Pandas Foundation Flashcards
How do you get summary info of a DataFrame?
df.info()
How do you represent a DataFrame as a NumpyArray?
You can use the DataFrame attribute .values to represent a DataFrame df as a NumPy array. You can also pass pandas data structures to NumPy methods.
How do you build a DatetimeIndex out of the list of date strings?
pd.to_datetime()
What is REINDEXING the INDEX used for?
Reindexing is useful in preparation for adding or otherwise combining two time series data sets. To reindex the data, we provide a new index and ask pandas to try and match the old data to the new index. If data is unavailable for one of the new index dates or times, you must tell pandas how to fill it in. Otherwise, pandas will fill with NaN by default.

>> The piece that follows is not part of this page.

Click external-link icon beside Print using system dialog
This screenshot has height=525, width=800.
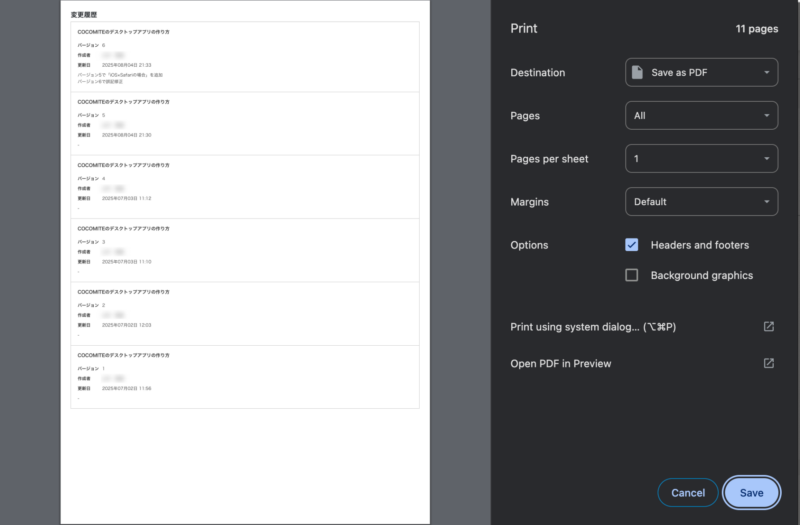(x=768, y=326)
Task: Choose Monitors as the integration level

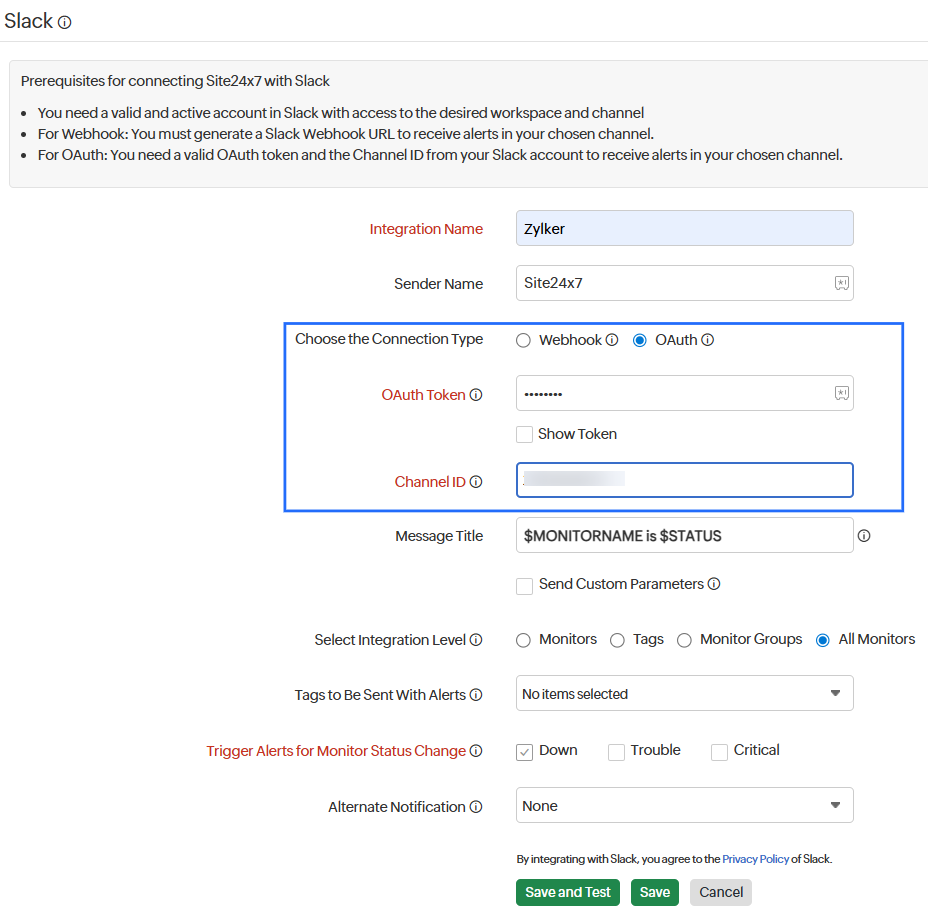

How do you Reindex without fill method?
ts3 = ts2.reindex(ts1.index)
Downsample the ‘Temperature’ column of df to 6 hour data using .resample(‘6h’) and .mean(). Assign the result to df1.
df1 = df.Temperature.resample(‘6H’).mean()
Print the dry_bulb_faren temperature between 8 AM and 9 AM on June 20, 2011? ( To remember syntax)
print(df_clean.loc[‘June 20 2011 08:00:00’:’June 20 2011 09:00:00’, ‘dry_bulb_faren’])
Convert the wind_speed and dew_point_faren columns to numeric values
df_clean[‘wind_speed’] = pd.to_numeric(df_clean[‘wind_speed’], errors=’coerce’)
df_clean[‘dew_point_faren’] = pd.to_numeric(df_clean[‘dew_point_faren’], errors=’coerce’)
Print the median of the dry_bulb_faren column for the time range ‘2011-Apr’:’2011-Jun’ ?
print(df_clean.loc[‘2011-Apr’:’2011-Jun’, ‘dry_bulb_faren’].median())
(this is the format for the DateTime Index)
daily_temp_2011 = df_clean[‘dry_bulb_faren’].values
What does this line of code do?
.values extracts all the values of the columns as a numpy array ( without the .values the values of the column are extracted as a Series)